At the end of the fourth quarter, a total of 40 of the hedge funds tracked by Insider Monkey were long this stock, a change of 11% from one quarter earlier. The graph below displays the number of hedge funds with bullish position in DXCM over the last 18 quarters. So, let’s examine which hedge funds were among the top holders of the stock and which hedge funds were making big moves.
When looking at the institutional investors followed by Insider Monkey, Lone Pine Capital, holds the most valuable position in DexCom, Inc. (NASDAQ:DXCM). Lone Pine Capital has a $231.6 million position in the stock, comprising 1.2% of its 13F portfolio. Sitting at the No. 2 spot is Renaissance Technologies, holding a $153.2 million position; the fund has 0.1% of its 13F portfolio invested in the stock. Remaining professional money managers that are bullish encompass Ken Griffin’s Citadel Investment Group, Principal Global Investors’s Columbus Circle Investors and Israel Englander’s Millennium Management. In terms of the portfolio weights assigned to each position Integral Health Asset Management allocated the biggest weight to DexCom, Inc. (NASDAQ:DXCM), around 5.11% of its 13F portfolio. Aubrey Capital Management is also relatively very bullish on the stock, dishing out 4.7 percent of its 13F equity portfolio to DXCM.
As one would reasonably expect, some big names have been driving this bullishness. Lone Pine Capital, assembled the largest position in DexCom, Inc. (NASDAQ:DXCM). Lone Pine Capital had $231.6 million invested in the company at the end of the quarter. James E. Flynn’s Deerfield Management also initiated a $50.4 million position during the quarter. The following funds were also among the new DXCM investors: Ben Levine, Andrew Manuel and Stefan Renold’s LMR Partners, Bhagwan Jay Rao’s Integral Health Asset Management, and Michael Rockefeller and Karl Kroeker’s Woodline Partners.

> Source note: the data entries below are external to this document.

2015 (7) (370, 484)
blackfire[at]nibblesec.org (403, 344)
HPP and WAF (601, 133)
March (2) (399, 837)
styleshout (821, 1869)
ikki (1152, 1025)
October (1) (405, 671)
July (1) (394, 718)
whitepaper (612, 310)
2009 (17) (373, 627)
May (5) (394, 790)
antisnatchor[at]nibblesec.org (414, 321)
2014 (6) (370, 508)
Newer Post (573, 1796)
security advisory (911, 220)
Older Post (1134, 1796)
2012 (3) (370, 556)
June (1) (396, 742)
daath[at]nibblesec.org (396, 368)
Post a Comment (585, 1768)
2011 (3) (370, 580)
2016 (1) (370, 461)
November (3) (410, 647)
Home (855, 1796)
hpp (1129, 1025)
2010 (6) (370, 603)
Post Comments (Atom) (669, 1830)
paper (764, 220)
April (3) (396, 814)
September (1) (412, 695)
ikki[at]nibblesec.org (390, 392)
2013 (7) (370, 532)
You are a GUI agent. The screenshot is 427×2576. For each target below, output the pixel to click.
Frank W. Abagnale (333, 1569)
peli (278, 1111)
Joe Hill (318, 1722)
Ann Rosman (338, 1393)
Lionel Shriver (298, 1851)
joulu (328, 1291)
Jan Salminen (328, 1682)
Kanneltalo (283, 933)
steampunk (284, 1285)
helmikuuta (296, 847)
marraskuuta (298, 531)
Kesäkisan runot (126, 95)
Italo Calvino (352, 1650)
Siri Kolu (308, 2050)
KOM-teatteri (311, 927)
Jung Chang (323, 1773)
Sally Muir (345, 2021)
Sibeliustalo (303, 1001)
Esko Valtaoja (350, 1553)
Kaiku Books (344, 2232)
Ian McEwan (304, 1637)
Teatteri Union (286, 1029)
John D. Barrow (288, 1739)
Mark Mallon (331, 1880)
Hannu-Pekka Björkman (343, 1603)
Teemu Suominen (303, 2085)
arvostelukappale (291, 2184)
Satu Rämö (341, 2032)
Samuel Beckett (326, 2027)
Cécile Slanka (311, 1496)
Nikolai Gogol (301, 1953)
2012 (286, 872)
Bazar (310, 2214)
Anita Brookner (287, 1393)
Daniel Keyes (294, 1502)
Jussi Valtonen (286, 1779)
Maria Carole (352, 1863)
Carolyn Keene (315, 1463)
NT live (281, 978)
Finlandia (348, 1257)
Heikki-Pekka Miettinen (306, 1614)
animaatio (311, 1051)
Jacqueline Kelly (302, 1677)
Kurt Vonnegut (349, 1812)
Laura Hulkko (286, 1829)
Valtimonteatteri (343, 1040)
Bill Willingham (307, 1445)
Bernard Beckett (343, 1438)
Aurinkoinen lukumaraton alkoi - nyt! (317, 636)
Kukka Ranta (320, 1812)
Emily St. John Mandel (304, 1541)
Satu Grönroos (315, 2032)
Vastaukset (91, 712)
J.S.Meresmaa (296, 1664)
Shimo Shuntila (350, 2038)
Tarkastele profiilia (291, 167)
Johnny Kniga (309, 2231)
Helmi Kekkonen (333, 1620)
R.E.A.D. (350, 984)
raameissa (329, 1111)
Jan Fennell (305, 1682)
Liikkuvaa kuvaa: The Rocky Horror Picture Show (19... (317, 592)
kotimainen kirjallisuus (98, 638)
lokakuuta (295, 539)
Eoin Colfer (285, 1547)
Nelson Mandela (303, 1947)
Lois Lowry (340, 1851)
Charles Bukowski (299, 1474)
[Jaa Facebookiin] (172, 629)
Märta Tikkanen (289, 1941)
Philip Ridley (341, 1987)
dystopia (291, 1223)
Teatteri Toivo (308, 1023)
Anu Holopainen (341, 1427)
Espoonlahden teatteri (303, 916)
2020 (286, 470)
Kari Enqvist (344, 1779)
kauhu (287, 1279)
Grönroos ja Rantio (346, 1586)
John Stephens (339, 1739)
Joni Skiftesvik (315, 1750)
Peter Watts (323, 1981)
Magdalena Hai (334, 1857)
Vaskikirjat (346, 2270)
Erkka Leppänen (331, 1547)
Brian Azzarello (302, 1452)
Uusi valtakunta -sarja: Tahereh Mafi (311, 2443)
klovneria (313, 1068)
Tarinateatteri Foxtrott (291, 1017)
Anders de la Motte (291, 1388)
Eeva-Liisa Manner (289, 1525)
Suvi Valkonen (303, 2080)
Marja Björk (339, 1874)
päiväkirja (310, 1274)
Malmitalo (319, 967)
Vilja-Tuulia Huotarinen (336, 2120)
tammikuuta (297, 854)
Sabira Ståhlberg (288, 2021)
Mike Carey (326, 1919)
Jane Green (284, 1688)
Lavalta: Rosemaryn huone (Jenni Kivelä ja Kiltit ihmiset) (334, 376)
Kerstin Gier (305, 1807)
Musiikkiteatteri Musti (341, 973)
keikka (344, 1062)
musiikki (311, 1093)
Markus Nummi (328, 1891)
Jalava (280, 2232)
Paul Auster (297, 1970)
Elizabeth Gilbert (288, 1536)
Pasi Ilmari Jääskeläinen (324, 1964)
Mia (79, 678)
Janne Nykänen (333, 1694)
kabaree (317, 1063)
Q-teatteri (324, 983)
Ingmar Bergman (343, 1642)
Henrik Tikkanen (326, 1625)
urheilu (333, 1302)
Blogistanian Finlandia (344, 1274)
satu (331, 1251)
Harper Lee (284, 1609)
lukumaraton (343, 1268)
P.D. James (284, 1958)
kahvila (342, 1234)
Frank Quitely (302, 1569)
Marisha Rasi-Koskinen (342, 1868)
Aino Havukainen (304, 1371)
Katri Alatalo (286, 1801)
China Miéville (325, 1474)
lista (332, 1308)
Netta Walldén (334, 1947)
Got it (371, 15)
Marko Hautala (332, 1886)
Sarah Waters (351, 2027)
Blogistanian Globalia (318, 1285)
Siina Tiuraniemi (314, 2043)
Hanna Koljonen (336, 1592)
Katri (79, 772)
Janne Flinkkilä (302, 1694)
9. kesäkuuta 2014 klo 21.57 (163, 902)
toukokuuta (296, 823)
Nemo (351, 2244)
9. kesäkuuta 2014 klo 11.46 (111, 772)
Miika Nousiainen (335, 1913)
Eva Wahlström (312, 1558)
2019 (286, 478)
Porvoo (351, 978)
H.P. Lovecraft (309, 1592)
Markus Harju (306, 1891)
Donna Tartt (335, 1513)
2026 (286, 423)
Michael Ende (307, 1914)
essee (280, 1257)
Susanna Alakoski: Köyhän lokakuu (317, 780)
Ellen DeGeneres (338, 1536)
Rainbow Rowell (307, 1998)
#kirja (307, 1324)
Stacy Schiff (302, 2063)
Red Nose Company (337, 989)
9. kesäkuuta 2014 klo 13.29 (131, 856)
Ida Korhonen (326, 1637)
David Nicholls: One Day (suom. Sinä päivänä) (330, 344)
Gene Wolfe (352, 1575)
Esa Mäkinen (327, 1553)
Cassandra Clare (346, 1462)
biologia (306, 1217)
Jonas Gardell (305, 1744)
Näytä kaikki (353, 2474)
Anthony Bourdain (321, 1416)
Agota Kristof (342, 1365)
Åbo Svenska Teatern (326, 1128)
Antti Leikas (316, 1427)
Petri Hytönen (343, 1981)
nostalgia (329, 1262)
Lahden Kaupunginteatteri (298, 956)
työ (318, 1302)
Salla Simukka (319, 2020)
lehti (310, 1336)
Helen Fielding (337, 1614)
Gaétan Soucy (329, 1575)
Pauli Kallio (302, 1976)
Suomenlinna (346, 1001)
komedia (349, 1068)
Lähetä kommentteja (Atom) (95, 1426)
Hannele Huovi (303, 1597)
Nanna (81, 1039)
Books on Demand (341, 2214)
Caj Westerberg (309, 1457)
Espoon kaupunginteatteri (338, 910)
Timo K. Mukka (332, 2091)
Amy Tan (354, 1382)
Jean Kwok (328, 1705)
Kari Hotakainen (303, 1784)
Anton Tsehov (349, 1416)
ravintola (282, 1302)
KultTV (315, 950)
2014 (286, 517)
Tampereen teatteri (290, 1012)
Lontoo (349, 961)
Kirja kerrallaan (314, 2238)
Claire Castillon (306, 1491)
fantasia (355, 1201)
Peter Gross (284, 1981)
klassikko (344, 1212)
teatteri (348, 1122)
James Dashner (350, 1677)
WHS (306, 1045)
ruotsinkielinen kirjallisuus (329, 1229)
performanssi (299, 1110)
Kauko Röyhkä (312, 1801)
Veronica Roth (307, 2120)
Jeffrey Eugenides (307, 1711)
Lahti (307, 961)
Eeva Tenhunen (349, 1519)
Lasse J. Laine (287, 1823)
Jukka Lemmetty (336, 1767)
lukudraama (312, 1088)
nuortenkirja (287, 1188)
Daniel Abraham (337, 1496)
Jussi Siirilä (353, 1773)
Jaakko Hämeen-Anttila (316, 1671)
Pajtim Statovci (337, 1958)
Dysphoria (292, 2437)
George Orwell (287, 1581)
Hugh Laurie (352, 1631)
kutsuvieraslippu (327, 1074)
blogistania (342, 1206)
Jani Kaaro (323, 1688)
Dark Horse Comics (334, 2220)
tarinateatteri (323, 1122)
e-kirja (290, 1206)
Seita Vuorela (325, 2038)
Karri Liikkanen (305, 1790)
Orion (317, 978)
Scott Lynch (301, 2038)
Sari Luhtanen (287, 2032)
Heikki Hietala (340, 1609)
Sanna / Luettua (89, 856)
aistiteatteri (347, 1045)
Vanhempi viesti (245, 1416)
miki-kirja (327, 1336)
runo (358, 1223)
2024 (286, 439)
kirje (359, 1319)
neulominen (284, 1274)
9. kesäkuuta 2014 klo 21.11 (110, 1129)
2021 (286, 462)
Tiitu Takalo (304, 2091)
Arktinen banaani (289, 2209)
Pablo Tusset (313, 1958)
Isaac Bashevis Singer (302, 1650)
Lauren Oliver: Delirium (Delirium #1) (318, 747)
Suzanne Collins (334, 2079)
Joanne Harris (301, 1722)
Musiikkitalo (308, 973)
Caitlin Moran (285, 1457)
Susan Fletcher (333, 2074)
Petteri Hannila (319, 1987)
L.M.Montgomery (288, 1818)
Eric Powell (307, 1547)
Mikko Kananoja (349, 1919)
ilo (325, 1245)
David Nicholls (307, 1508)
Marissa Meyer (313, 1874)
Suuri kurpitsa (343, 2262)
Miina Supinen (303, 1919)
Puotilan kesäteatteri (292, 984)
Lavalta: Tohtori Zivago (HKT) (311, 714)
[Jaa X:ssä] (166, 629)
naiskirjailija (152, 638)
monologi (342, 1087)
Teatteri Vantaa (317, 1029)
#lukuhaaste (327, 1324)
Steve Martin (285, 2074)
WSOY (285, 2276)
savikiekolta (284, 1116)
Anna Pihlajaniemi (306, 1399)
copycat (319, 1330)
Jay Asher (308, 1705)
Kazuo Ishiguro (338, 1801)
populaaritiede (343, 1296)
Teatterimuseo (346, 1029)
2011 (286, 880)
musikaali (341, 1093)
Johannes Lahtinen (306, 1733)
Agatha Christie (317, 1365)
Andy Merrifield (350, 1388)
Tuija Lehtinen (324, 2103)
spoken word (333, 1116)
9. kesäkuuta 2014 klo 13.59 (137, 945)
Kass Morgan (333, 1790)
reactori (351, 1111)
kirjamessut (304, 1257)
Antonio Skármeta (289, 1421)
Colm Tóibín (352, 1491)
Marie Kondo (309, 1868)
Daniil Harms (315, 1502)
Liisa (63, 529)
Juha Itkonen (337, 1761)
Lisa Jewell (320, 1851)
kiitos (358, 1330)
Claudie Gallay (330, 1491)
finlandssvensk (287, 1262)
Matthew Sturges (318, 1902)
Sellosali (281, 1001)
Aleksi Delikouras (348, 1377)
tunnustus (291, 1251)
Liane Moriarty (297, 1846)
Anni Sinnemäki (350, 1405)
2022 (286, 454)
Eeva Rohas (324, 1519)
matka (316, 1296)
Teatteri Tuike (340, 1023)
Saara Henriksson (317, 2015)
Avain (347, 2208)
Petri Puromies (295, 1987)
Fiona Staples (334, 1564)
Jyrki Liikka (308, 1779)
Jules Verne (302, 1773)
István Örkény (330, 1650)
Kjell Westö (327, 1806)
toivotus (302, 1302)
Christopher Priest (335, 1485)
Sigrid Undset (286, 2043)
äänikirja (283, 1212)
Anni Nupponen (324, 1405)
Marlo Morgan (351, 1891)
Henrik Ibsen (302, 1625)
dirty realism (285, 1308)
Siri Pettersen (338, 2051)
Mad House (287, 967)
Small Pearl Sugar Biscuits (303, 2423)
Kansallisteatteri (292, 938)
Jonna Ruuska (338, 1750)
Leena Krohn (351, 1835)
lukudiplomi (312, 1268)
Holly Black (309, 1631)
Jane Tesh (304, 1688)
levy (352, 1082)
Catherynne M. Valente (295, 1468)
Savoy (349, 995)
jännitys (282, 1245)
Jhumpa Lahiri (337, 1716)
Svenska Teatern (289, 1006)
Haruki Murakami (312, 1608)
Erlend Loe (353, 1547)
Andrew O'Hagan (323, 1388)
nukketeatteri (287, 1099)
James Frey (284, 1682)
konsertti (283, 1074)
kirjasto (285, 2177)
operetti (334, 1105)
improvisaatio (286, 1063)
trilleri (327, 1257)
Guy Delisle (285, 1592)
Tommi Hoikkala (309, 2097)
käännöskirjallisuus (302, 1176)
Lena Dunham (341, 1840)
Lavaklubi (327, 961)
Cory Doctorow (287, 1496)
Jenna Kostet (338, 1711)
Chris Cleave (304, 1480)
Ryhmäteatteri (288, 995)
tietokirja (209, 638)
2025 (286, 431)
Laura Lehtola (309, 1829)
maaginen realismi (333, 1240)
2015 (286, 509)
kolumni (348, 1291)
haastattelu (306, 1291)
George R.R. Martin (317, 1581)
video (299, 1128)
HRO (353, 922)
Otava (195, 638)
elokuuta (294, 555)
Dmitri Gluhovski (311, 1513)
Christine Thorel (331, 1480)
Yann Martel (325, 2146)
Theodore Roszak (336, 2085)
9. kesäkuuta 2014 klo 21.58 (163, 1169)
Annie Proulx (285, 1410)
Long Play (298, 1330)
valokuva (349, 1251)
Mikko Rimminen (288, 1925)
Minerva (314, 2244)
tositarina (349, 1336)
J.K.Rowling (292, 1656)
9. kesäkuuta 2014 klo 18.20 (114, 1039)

Let’s now review hedge fund activity in other stocks – not necessarily in the same industry as DexCom, Inc. (NASDAQ:DXCM) but similarly valued. We will take a look at KeyCorp (NYSE:KEY), Essex Property Trust Inc (NYSE:ESS), Rogers Communications Inc. (NYSE:RCI), and First Republic Bank (NYSE:FRC). This group of stocks’ market values match DXCM’s market value.
|Ticker||No of HFs with positions||Total Value of HF Positions (x1000)||Change in HF Position|
View table here if you experience formatting issues.
As you can see these stocks had an average of 27.25 hedge funds with bullish positions and the average amount invested in these stocks was $650 million. That figure was $1053 million in DXCM’s case. KeyCorp (NYSE:KEY) is the most popular stock in this table. On the other hand Rogers Communications Inc. (NYSE:RCI) is the least popular one with only 13 bullish hedge fund positions. Compared to these stocks DexCom, Inc. (NASDAQ:DXCM) is more popular among hedge funds. Our calculations showed that top 20 most popular stocks among hedge funds returned 41.3% in 2019 and outperformed the S&P 500 ETF (SPY) by 10.1 percentage points. These stocks lost 22.3% in 2020 through March 16th but still managed to beat the market by 3.2 percentage points. Hedge funds were also right about betting on DXCM as the stock returned -7.5% so far in Q1 (through March 16th) and outperformed the market by an even larger margin. Hedge funds were clearly right about piling into this stock relative to other stocks with similar market capitalizations.